My father hated his nose. He was so certain he was ugly that used to apologize to me for his genetics, for the fact that I’d inherit some sign of them. He was absolutely prostrate in his grief, and could not comprehend that he was in any way attractive or lovable. My mother was quiet, once paralyzingly shy. When she was young, she was self-conscious of her shape, and never knew how pretty she was, and didn’t stand up for herself often. Or so I gather. Now I have her shape and his nose and I know that I am beautiful. Now I have his tone of voice shoved into her face and I know how to speak up for myself, and I know I can be choosy in whom I love.
Your father is a sweet person who seems to have been taken advantage of, who was silenced into never seeing you or loving you until you were grown up. Your mother is a bigot with a sourpuss face and a tendency to flee every city that she suffers in. You are a beautiful blend of their best physical features, and can wield silence as a weapon or a shield, tactically, to keep yourself safe. Your mother’s overly histrionic facial expressions are of use to you when you act; your father’s self-defeating niceness is reserved only for me and a few other people you trust. Their hatred for each other helped you to be selective but adoring in how you use trust. The way they separated and moved far, far from each other taught you how to find the place that would be your true home.

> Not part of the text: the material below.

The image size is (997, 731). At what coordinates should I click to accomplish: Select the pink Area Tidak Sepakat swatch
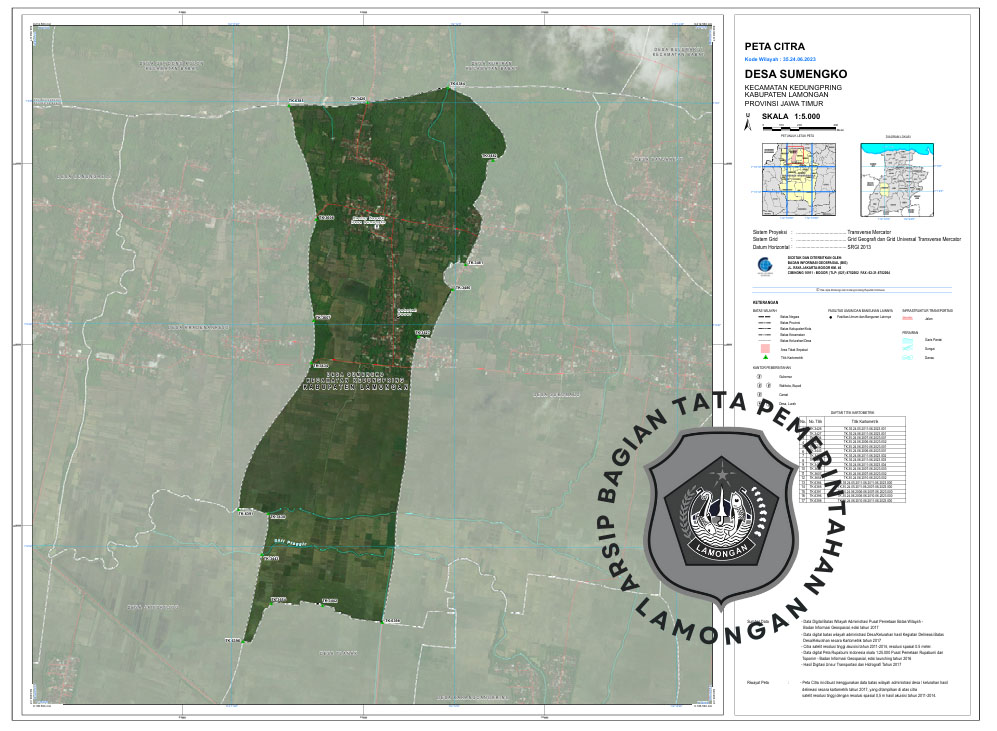765,347
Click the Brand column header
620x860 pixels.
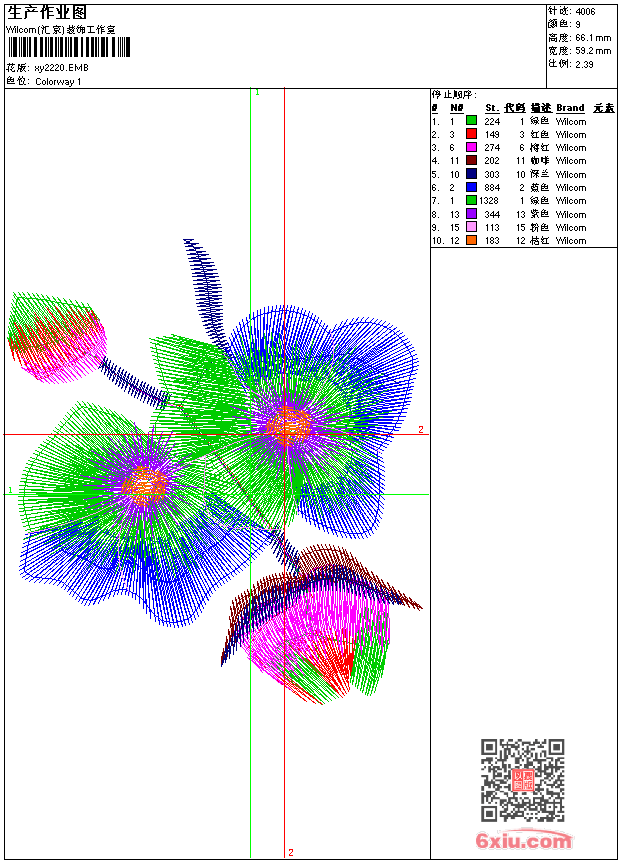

Our parents had so many restrictions placed upon them, though a great number were self-inflicted. They were drawn to each other but could not cleave their relationships in a healthy or loving way. They got in too deep too soon, and got trapped in social strictures that they didn’t want, and which didn’t suit them. They could not communicate. They either fought, or went silent. Their children watched them come undone, crouching behind couches or while pretending to play video games. Our parents could not stop hating themselves, or could not change the singular trajectories of their lives. Eventually they divorced and dated, or remarried, or found some other path, but it took them forty or fifty years and an onslaught of irreparable trauma to do it.
Look at where we are, holding each other atop the desiccated cadavers of their loves. We can see over the surface of the waters that drowned them, and gasp the clean air as we gaze over the undistorted horizon, at the long expanse of the world we’ve inherited. We can make it despite the fact that they didn’t. No, we can make it because we were there when they failed.